Logo Elisabeth Hendrickson’s Thoughts on Testing, Agile, and Agile Testing

RubyFIT and Fitnesse

October 9th, 2007
Filed under Lessons Learned, Ruminations, Test Automation

At the moment, I’m creating a little Acceptance Test Driven Development (ATDD) demo. I’m keen on Ruby these days, so I wanted to do it all in Ruby. And I wanted to use Fitnesse. And as it happens, Fitnesse supports RubyFIT. Or RubyFIT supports Fitnesse. Something like that. So I figured this would be a slam dunk.

I was wrong. It’s taken me the better part of a day. Now it could be because I can’t read directions terribly well. And that may also explain the odd assortment of leftover hardware I have from various Ikea purchases. But I did discover at least one gotcha I didn’t find documented anywhere else, so I thought I’d share.

First, major thanks to Cory Foy for his fabulous little tutorial. And thanks to maosd, whoever you are, for blogging some update notes. They helped a lot. And finally thanks to Ron and Chet for blogging about their RubyFIT/Fitnesse adventures.

Now, for the gotchas I ran into that made a 1 hour project into something more like 6 hours.

  1. Beware hiding the right side of your browser off-screen. The “Errors Occurred” icon in Fitnesse appears on the right hand side of the browser. And if it’s off screen, all you’ll see is a friendly “Assertions: 0 right, 0 wrong, 0 ignored, 0 exceptions” when something goes drastically wrong. Time wasted: 1 hour. Yes, I am an idiot.
  2. By default, mac host names are like host.local. So my iMac, “eshmac”, has a host name of “eshmac.local”. The first problem I ran into was that Fitnesse wanted to refer to the machine as “eshmac,” and my machine maintained “there’s nobody here by that name.” I tried to figure out how to get Fitnesse to let me customize the host name, but to no avail. So I decided to make “eshmac” a legitimate name instead. Now, I’m sure there are better ways to do this, but since I didn’t want to change the host name on the network, I just added a record for “eshmac” and pointed it to “127.0.0.1″ in the /etc/hosts file. Time wasted: 0.5 hours.
  3. As maosd indicates, you need to call the FitServer.rb file from the gem location. Conveniently enough, the path is documented in the README.txt file that comes with the RubyFIT gem. Inconveniently, that file is placed in the very folder I was looking for. The answer is that on Macs, gems get installed to /usr/lib/ruby/gems, and you can find the RubyFIT gem at /usr/lib/ruby/gems/1.8/gems/fit-1.1/. Time wasted: 1 hour.
  4. In Cory Foy’s tutorial, where it says, “You want to go one directory below the directory your class is in,” it really means one directory below. I had my !path variable set incorrectly, and could not figure out for the life of me why RubyFIT couldn’t find the fixture. Silly me. Time wasted: 2 hours - and waaayyy too many “puts” statements.

So, as a service to those who happen to be as documentationally challenged as I am, allow me to be excruciatingly precise about the naming thing with RubyFIT and Fitnesse. It’s enough of a gotcha that lots of people have already written about it. But here’s my attempt at explaining things.

Let’s say you want to call your test page FooTest. And you want to create a Division fixture. And you want to create a directory hierarchy under “/mine” to hold your fixture files.

Your Fitnesse page will contain:

...other stuff...

!path /mine/
|Footest.Division|

...other stuff...

Your fixture code will look like:

...
module Footest
	class Division < Fit::ColumnFixture
		# code goes here
	end
end
...

And that code will live in the file /mine/footest/division.rb

Once again, note that the !path setting in Fitnesse is “/mine/”. For the record, the mistake I made was setting “!path /mine/footest/”. As I said, I’m documentationally challenged.

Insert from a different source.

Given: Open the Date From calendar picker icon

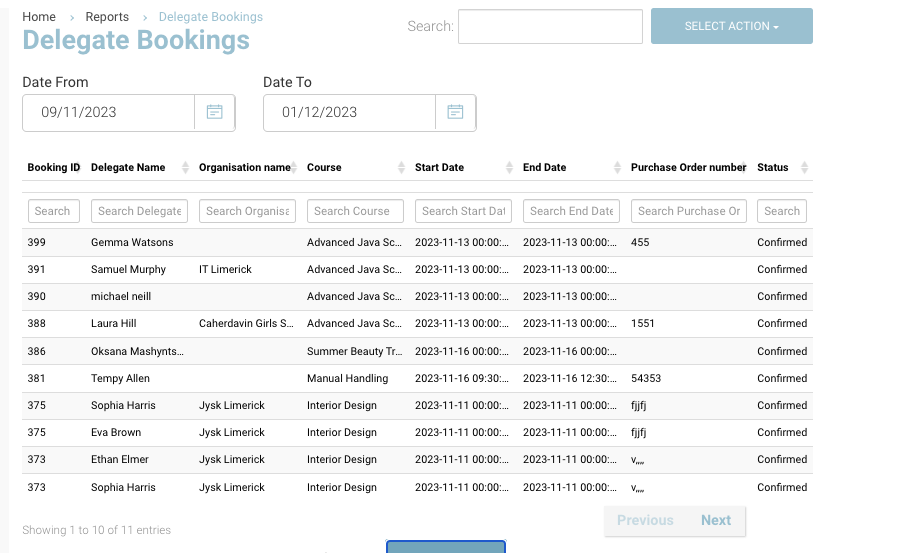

Matching capitalization does not seem to be important, but the names of the directories, files, modules, and classes sure are. And they all have to match up. So, your test page name must match your module name and that must match the directory name in which the file lives, and does not match the !path variable.

I’m sure I’ll run into more gotchas, but I figured I should document these while I’m thinking about them.